───── QUOTED PASSAGE ─────

Re: 回复: An implementation of multi-key sort

Hi John,

Thanks for your kind message. I talked to Heikki before getting Tomas's
response, and he said "no promise but I will take a look". That's why I
added his email. I have updated the CF entry and added Tomas as reviewer.

Hi Tomas,

Again, I'd say a big thank to you. The report and script are really, really
helpful. And your ideas are very valuable.

Firstly, the expectation of mksort performance:

1. When mksort works well, it should be faster than qsort because it saves
the cost of comparing duplicated values every time.
2. When all values are distinct at a particular column, the comparison
will finish immediately, and mksort will actually fall back to qsort. For
the case, mksort should be equal or a bit slower than qsort because it need
to maintain more complex state.

Generally, the benefit of mksort is mainly from duplicated values and sort
keys: the more duplicated values and sort keys are, the bigger benefit it
gets.

Analysis on the report in your previous mail
--------------------------------------------

1. It seems the script uses $count to specify the duplicated values:

number of repetitions for each value (ndistinct = nrows/count)

However, it is not always correct. For type text, the script generates
values like this:

expr="md5(((i / $count) + random())::text)"

But md5() generates totally random values regardless of $count. Some cases
of timestamptz have the same problem.

For all distinct values, the sort will finish at first depth and fall to
qsort actually.

2. Even for the types with correct duplicated setting, the duplicated ratio
is very small: e.g. say $nrows = 10000 and $count = 100, only 1% duplicated
rows can go to depth 2, and only 0.01% of them can go to depth 3. So it still
works on nearly all distinct values.

3. Qsort of PG17 uses kind of specialization for tuple comparator, i.e. it
uses specialized functions for different types, e.g. qsort_tuple_unsigned()

───── DATA EXCERPT ─────

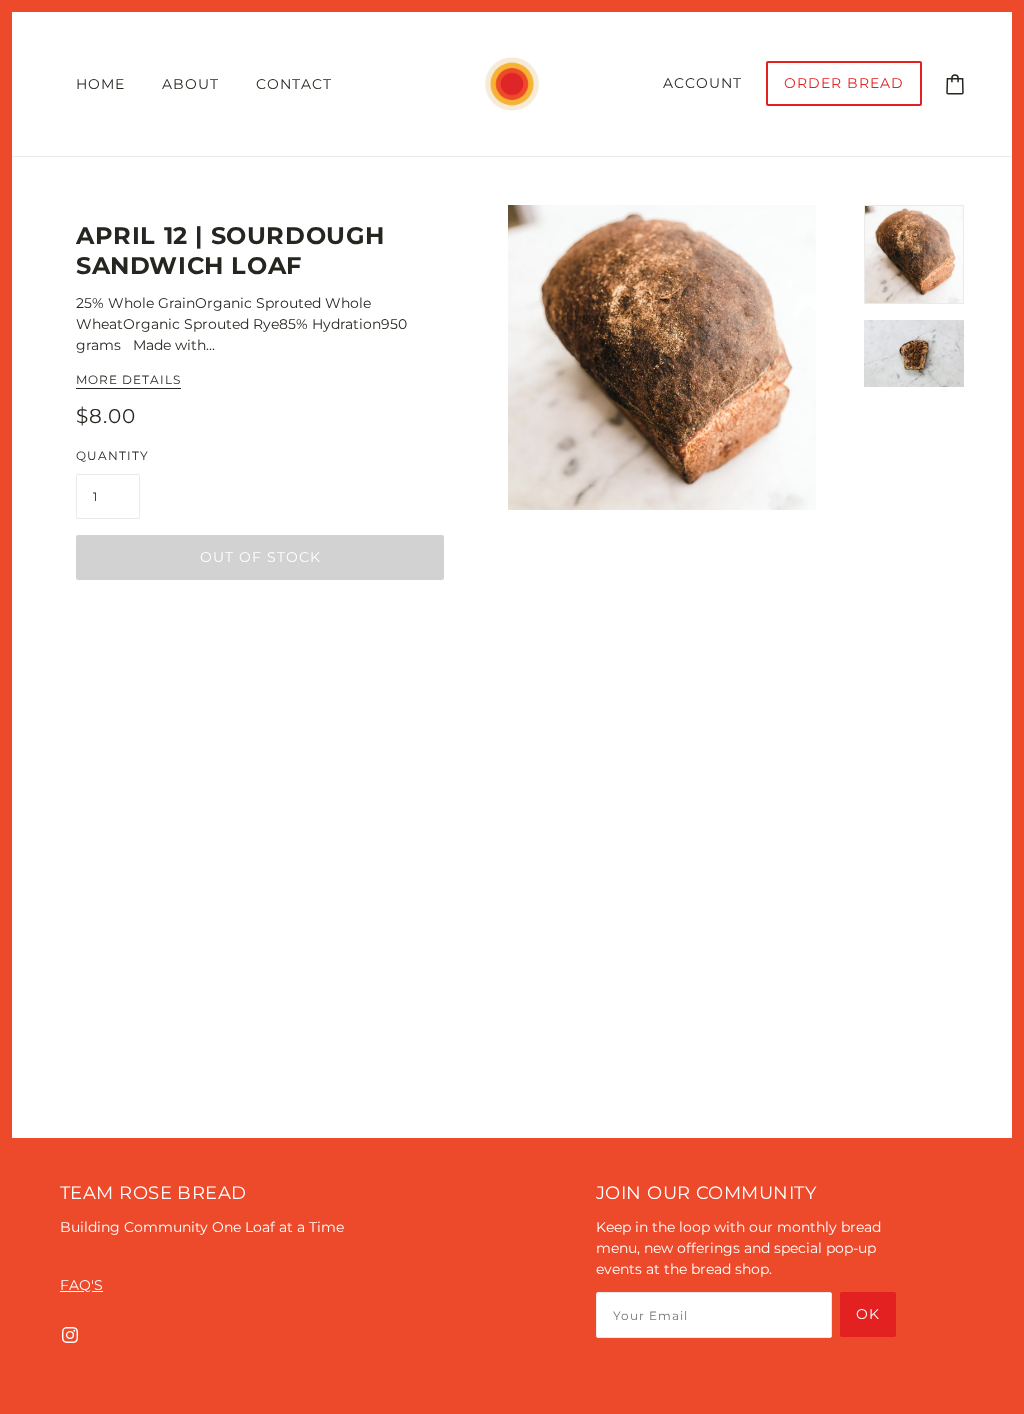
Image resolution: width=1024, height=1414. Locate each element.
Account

─────

WRITTEN EXERCISE 1:
Return the portion of the multi-key sort message between "But md5() generates" and "all distinct values.", inclusive, without altering a word.
WRITTEN EXERCISE 2:
Name every person mentioned by name in the multi-key sort message.
WRITTEN EXERCISE 3:
Using the multi-key sort message, decide whether each statement agrees with it: (a) Heikki promised to review the work. (b) The md5() expression in the script produces values that depend on $count. (c) Tomas was added as a reviewer on the CF entry.
The data above comes from a source unrelated to the multi-key sort message.

SOLUTION 1:
But md5() generates totally random values regardless of $count. Some cases
of timestamptz have the same problem.

For all distinct values, the sort will finish at first depth and fall to
qsort actually.

2. Even for the types with correct duplicated setting, the duplicated ratio
is very small: e.g. say $nrows = 10000 and $count = 100, only 1% duplicated
rows can go to depth 2, and only 0.01% of them can go to depth 3. So it still
works on nearly all distinct values.

SOLUTION 2:
John, Heikki, Tomas

SOLUTION 3:
(a) No: "no promise but I will take a look"
(b) No: "But md5() generates totally random values regardless of $count."
(c) Yes: "I have updated the CF entry and added Tomas as reviewer."